## WHAT YOU SHOULD DO:
Lines containing "computer" should be pulled from the material below.
# # # # #
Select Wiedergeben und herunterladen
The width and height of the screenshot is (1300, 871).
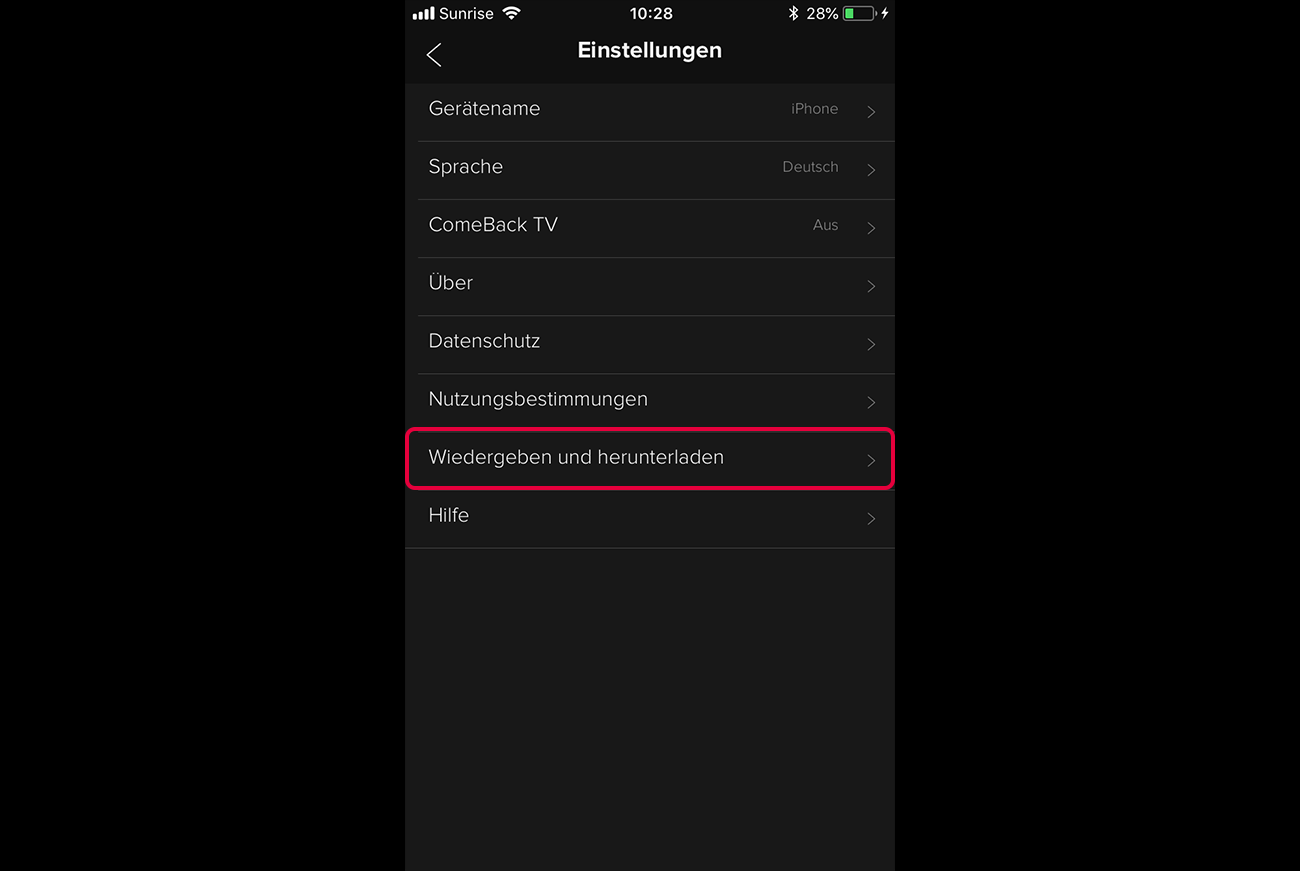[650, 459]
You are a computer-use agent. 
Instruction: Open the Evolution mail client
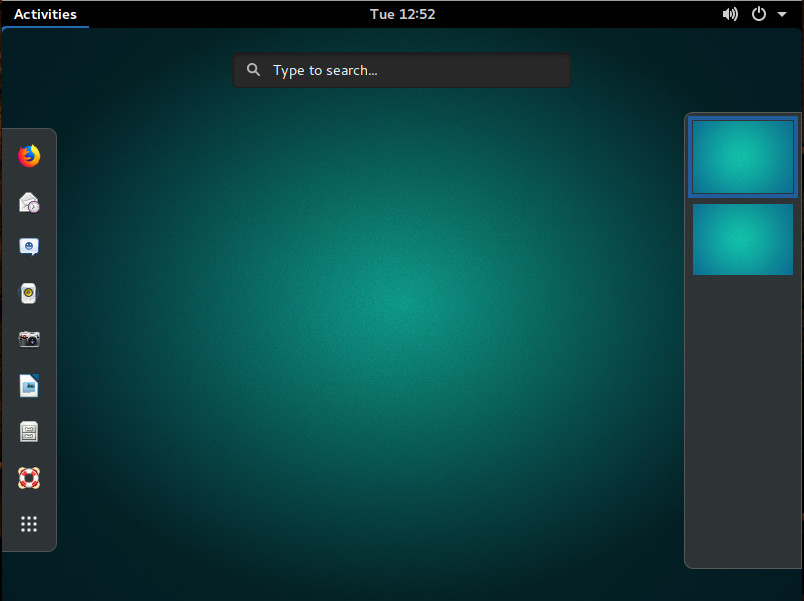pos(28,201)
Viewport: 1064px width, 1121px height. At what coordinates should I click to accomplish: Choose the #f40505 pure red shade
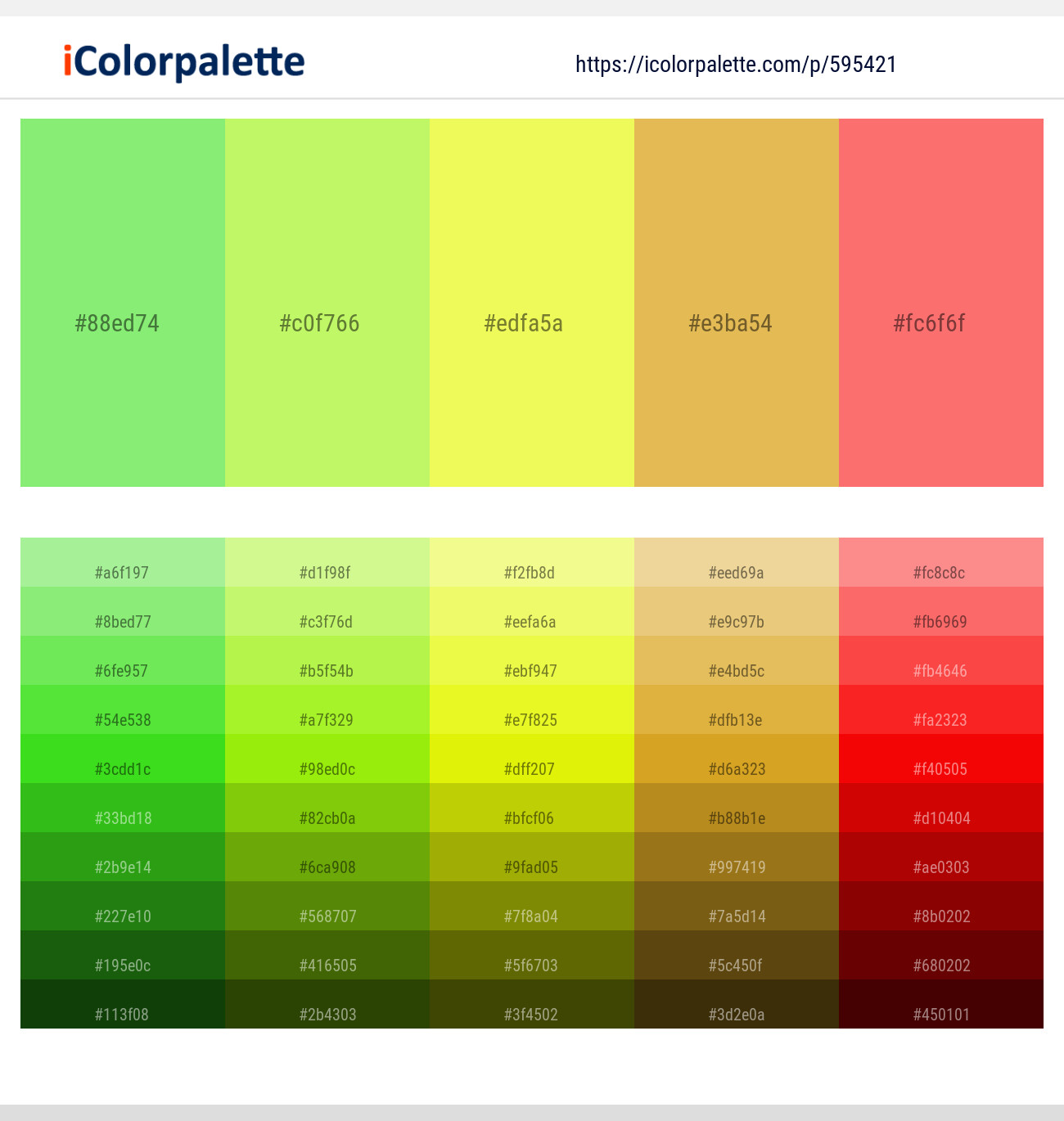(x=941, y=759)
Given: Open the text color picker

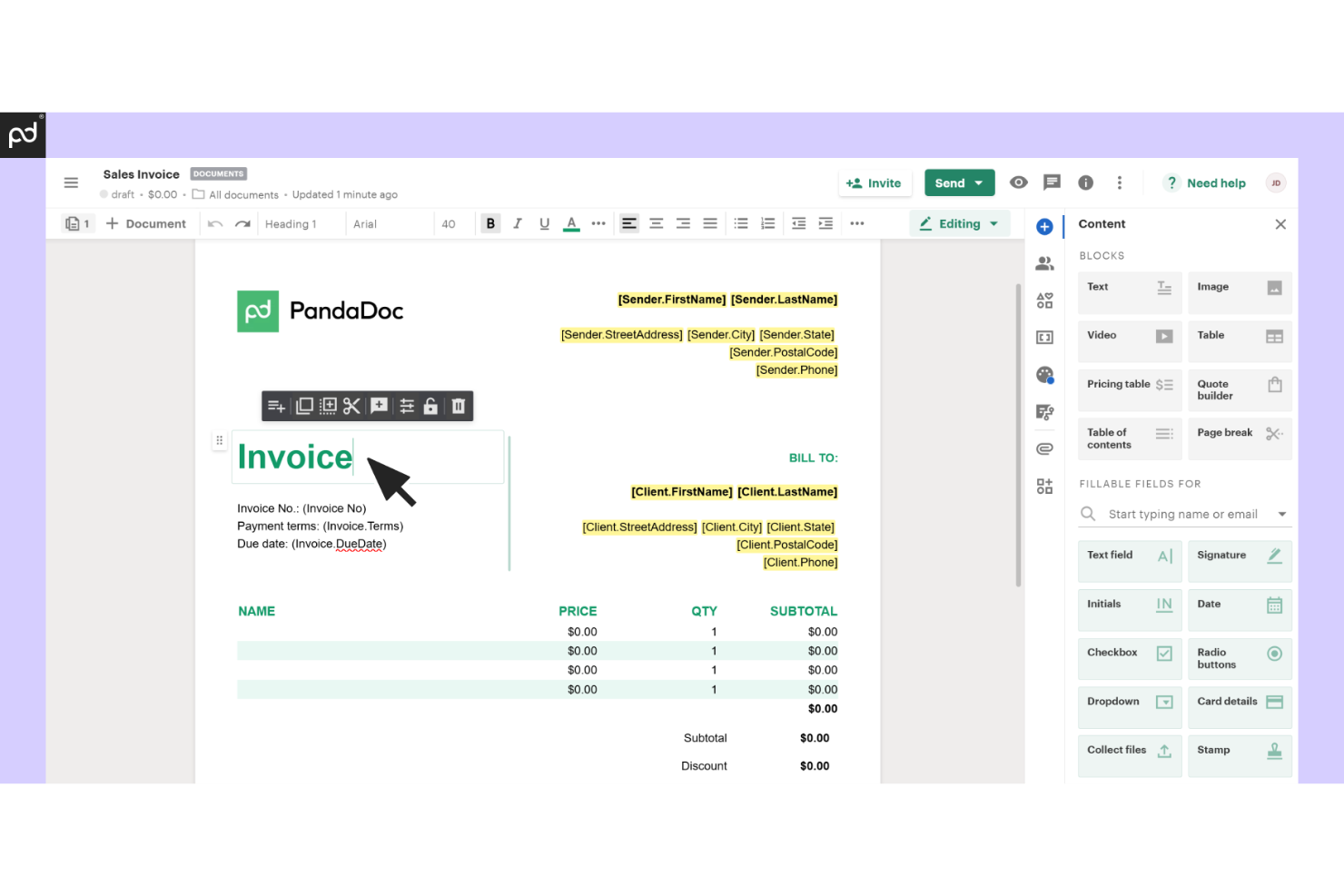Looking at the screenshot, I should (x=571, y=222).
# # # # #
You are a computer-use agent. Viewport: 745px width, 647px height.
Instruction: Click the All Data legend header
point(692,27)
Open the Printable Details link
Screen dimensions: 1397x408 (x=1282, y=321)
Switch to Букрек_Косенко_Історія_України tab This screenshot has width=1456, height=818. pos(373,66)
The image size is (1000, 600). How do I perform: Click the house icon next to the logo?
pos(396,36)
# # # # #
## FINISHED EXERCISE:
You are a computer-use agent. 
You are a computer-use agent. Viewport: 745px width, 647px height.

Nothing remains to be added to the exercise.